5. Alaska Republican Senate primary (Aug. 19): Former attorney general Dan Sullivan remains the candidate to beat here. Underdog Lt. Gov. Mead Treadwell got a boost from conservative blogger Erick Erickson last month but has yet to parlay it into major momentum, and 2010 nominee Joe Miller is hugely unpopular even in his own party. It would probably take a big misstep for Sullivan to lose; he's got both national tea party and establishment support, making any kind of substantive anti-Sullivan push difficult to envision.
4. Michigan 3rd District Republican primary (Aug. 5): Establishment and business-oriented Republicans would like to make an example of Rep. Justin Amash (R-Mich.), the libertarian-minded Ron Paul ally who often doesn't fall in line with the rest of his party. Some of the most powerful GOP-aligned groups, including the Chamber of Commerce, have lined up behind businessman Brian Ellis, hoping he can pull off a reverse-tea party upset. A poll last month showed this race is closer than most primaries, but Amash still led 55 percent to 35 percent. An upset here would certainly be big news.
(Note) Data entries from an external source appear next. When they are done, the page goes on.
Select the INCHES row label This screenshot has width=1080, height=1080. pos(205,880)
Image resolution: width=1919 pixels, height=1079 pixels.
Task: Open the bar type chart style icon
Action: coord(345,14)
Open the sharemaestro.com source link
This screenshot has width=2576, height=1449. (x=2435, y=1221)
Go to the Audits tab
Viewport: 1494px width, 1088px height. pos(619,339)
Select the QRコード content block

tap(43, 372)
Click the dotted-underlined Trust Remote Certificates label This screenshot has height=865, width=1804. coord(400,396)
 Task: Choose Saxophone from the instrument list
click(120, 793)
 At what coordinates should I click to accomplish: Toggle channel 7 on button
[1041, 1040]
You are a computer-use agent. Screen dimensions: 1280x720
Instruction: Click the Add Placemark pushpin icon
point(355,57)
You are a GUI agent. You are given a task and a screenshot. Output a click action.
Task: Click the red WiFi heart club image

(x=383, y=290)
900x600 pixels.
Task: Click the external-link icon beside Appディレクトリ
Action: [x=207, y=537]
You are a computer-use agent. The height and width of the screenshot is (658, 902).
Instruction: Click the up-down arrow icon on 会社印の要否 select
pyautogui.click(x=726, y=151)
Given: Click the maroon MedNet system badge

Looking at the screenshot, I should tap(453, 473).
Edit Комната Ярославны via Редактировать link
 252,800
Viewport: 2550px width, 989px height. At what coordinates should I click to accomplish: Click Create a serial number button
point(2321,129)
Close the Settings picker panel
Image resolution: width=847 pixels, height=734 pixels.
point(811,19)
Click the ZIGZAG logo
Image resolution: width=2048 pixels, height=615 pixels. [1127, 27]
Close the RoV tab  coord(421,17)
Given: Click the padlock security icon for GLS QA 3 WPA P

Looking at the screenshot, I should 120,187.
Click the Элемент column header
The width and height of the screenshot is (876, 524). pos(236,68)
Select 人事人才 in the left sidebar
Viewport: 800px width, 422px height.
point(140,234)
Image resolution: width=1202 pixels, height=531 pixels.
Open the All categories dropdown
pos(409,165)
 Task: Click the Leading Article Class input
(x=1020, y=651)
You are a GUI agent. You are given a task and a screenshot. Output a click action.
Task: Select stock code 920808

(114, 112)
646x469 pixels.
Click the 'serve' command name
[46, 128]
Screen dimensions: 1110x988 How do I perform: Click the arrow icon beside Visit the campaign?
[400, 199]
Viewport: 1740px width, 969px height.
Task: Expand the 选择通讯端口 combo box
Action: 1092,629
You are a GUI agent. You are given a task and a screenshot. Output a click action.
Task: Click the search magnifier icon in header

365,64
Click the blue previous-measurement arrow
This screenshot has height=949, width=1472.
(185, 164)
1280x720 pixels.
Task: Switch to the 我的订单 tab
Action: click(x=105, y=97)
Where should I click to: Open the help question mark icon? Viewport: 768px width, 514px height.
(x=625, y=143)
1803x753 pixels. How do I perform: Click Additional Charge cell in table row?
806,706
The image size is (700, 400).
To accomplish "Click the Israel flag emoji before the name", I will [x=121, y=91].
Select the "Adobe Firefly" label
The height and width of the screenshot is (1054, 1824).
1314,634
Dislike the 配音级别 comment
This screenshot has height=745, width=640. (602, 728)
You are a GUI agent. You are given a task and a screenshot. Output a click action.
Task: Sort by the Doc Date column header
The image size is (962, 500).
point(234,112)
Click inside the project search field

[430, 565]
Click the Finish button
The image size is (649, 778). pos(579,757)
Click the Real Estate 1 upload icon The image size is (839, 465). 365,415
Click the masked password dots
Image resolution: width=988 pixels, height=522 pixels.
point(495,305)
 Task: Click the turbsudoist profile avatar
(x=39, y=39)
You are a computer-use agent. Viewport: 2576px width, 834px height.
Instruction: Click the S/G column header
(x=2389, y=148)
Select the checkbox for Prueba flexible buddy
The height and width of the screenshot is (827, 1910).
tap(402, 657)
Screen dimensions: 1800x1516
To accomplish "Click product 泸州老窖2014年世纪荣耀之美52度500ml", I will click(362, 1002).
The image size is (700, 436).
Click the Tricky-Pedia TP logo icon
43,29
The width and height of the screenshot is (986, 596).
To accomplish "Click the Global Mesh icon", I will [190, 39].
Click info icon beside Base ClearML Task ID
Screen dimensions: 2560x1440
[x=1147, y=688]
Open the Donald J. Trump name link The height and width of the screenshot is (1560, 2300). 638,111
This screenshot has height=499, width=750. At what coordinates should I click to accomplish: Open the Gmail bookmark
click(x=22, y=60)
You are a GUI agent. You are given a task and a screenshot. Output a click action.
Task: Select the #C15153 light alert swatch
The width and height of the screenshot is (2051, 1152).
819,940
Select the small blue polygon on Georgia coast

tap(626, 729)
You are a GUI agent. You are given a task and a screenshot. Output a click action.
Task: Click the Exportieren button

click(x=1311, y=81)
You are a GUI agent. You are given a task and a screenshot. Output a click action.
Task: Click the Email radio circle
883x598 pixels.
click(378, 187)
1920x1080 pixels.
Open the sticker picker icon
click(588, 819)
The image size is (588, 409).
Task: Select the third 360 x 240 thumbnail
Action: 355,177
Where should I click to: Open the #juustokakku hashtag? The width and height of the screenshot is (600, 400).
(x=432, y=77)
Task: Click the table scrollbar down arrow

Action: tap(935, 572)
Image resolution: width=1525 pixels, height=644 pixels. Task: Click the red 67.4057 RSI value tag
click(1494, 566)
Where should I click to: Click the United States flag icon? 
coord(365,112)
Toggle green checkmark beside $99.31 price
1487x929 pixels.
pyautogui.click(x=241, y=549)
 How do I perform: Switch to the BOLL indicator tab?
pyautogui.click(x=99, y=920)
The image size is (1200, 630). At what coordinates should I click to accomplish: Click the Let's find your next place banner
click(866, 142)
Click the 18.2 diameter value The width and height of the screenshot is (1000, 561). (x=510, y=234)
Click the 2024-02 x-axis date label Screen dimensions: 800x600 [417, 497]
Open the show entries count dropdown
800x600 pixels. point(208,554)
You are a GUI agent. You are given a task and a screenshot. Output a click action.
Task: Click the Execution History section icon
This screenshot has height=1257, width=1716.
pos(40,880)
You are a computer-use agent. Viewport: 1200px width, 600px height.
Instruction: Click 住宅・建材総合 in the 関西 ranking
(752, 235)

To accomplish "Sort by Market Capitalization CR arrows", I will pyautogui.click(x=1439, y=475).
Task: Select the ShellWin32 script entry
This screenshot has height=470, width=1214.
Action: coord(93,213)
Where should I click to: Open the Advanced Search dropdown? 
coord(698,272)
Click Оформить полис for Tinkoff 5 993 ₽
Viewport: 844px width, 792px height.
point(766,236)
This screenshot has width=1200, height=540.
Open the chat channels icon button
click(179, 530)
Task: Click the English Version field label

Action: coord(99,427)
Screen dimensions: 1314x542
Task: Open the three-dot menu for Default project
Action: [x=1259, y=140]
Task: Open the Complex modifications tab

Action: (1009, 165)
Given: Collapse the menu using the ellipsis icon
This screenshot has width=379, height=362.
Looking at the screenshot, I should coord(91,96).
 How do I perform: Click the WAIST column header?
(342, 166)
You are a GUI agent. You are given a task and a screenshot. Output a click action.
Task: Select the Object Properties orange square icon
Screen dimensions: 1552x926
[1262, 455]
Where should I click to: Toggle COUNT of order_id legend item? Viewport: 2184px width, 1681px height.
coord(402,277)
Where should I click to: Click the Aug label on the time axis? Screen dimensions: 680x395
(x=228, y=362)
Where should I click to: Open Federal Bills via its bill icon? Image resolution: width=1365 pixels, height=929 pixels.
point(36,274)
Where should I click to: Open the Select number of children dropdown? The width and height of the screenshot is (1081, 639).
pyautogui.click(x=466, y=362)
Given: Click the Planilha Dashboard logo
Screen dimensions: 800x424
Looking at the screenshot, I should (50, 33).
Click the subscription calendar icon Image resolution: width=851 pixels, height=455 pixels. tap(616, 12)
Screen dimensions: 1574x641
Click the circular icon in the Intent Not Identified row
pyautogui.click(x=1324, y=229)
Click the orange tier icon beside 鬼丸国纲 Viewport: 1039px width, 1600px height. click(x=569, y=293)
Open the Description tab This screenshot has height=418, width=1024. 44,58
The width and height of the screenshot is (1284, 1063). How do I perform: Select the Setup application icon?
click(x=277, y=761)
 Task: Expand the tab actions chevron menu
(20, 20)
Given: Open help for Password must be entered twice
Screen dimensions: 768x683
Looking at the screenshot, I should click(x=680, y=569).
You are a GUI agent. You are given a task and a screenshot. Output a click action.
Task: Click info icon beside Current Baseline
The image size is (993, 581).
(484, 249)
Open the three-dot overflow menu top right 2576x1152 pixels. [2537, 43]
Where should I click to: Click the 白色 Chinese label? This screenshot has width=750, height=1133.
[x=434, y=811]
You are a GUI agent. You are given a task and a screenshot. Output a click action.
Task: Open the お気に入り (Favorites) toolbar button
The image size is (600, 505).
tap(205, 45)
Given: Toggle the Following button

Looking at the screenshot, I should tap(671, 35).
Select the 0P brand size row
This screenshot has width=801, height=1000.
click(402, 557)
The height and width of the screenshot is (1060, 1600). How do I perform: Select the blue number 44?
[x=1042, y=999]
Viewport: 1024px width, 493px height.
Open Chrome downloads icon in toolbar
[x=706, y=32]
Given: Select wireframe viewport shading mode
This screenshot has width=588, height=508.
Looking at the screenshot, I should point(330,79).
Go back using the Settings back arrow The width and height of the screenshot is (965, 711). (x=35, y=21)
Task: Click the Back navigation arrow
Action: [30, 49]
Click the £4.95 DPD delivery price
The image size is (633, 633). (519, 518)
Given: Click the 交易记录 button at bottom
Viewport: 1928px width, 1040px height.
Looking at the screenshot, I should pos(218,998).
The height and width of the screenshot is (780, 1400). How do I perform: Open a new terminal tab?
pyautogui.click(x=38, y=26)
3. Hawaii Democratic Senate primary (Aug. 9): This is the most contentious and personal Democratic primary of 2014. A year and a half after Abercrombie appointed Brian Schatz to the Senate over the deathbed wishes of longtime Sen. Daniel Inouye, the deeply personal element of this contest remains the dominant theme. Rep. Colleen Hanabusa is running as the natural successor to Inouye, her mentor. Schatz is arguing he has used his year and a half in the Senate to build relationships with party leaders and get results for Hawaii. The question of seniority, raised by Abercrombie, also looms large. Schatz is 41, while Hanabusa is 63. For his part, Schatz says age should not be an issue. Schatz has been the better fundraiser and also has the support of President Obama -- huge in the state where the president grew up -- and remains very popular. In their first statewide television debate this week, Hanabusa was quite critical of Schatz. Underdogs tend to take more aggressive postures in debates.
2. Georgia Republican Senate primary runoff (July 22): There's a reason this race has stayed below the radar nationally: There is no tea party vs. establishment dynamic at work. Senate Republicans would be probably be pleased with either Rep. Jack Kingston or businessman David Perdue running against Democrat Michelle Nunn. Pre-runoff campaign finance reports showed Kingston started July with more money in his campaign account -- about $1.2 million -- than Perdue, who had abut $783,000. But Perdue has dipped into his own pockets before and could do so again down the stretch. Limited polling shows a close race, suggesting the final week is going to get awfully competitive.
1. Louisiana open Senate primary (Nov. 4): We're still about four months from this primary day, and the biggest question here seems to be whether an alternative to Rep. Bill Cassidy (R) gets any traction. Sen. Mary Landrieu (D) is likely to finish first in the open, nonpartisan primary, but Republicans will split up the vote from there. And the more time Cassidy or another Republican nominee spends trying to make the runoff (rather than focusing on Landrieu), that could help the incumbent. Retired Col. Rob Maness has tea party support, including from Sarah Palin, but he's still far behind Cassidy. State Rep. Paul Hollis also has some money to throw around.